In the end, the only problem which I see in this context is to avoid running stuff bound to die when we could have done useful work instead (e.g. sneak in some lower prio analysis job or some lower prio production which has a shorter time to run).

khurtado commented 1 year ago

@mmascher @amaltaro @todor-ivanov In order to check the impact of this in the system, I made a plot with the number of starts per production job.

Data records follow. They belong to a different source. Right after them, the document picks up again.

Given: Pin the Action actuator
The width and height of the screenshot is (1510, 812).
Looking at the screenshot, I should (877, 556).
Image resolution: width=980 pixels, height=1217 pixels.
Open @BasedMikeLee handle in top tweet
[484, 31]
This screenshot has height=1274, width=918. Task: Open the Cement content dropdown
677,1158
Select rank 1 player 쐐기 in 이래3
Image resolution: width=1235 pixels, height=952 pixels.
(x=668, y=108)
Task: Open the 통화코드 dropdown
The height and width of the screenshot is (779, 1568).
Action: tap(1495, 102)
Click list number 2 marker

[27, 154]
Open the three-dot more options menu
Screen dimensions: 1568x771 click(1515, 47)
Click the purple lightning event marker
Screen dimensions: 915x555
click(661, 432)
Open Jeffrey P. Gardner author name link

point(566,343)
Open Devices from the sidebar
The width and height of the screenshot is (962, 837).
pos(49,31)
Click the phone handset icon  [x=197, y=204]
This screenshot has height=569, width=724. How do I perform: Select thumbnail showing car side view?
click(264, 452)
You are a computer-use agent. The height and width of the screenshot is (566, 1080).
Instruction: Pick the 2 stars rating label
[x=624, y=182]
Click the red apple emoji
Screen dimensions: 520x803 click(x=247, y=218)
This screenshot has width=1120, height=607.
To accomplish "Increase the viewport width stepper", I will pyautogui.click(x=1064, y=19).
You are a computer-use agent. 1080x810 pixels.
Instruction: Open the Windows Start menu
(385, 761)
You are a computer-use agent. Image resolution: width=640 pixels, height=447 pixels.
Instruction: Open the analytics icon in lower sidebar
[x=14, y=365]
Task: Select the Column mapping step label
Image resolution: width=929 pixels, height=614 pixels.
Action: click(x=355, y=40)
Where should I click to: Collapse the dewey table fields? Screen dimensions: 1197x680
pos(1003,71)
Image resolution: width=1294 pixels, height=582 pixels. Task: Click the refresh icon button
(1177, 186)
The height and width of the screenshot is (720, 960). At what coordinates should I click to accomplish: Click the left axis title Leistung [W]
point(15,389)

It seems 97% are done in one try, the other 3% is mostly done in a second try. NumJobStarts>=3 are negligible (rounded to 0% by grafana) overall in the last year according to the plot below:

https://monit-grafana.cern.ch/d/ifXAfjLVk/production-jobs-exit-code-monitoring?orgId=11&from=1663790229795&to=1695326229795&viewPanel=102

Considering that, how important (in terms of priority) would you think this is to address?

One idea that came to my mind if GlideinWMS accepts dynamic values for MaxWalltimeMins is doing something like:

MaxWallTimeMins = ifthenelse(JobDuration =!= undefined && JobDuration > MaxWallTimeMins,
MaxWallTimeMins * 3/2)

So that the job dynamically increases the MaxWallTimeMins value after the first job start try, if the job duration was greater than the max allowed walltime. JobDuration requires +WantIOProxy to be added to the job, if I recall correctly, and is populated only after a job was evicted (or finished, but then it would be in the condor history and not in the queue anymore).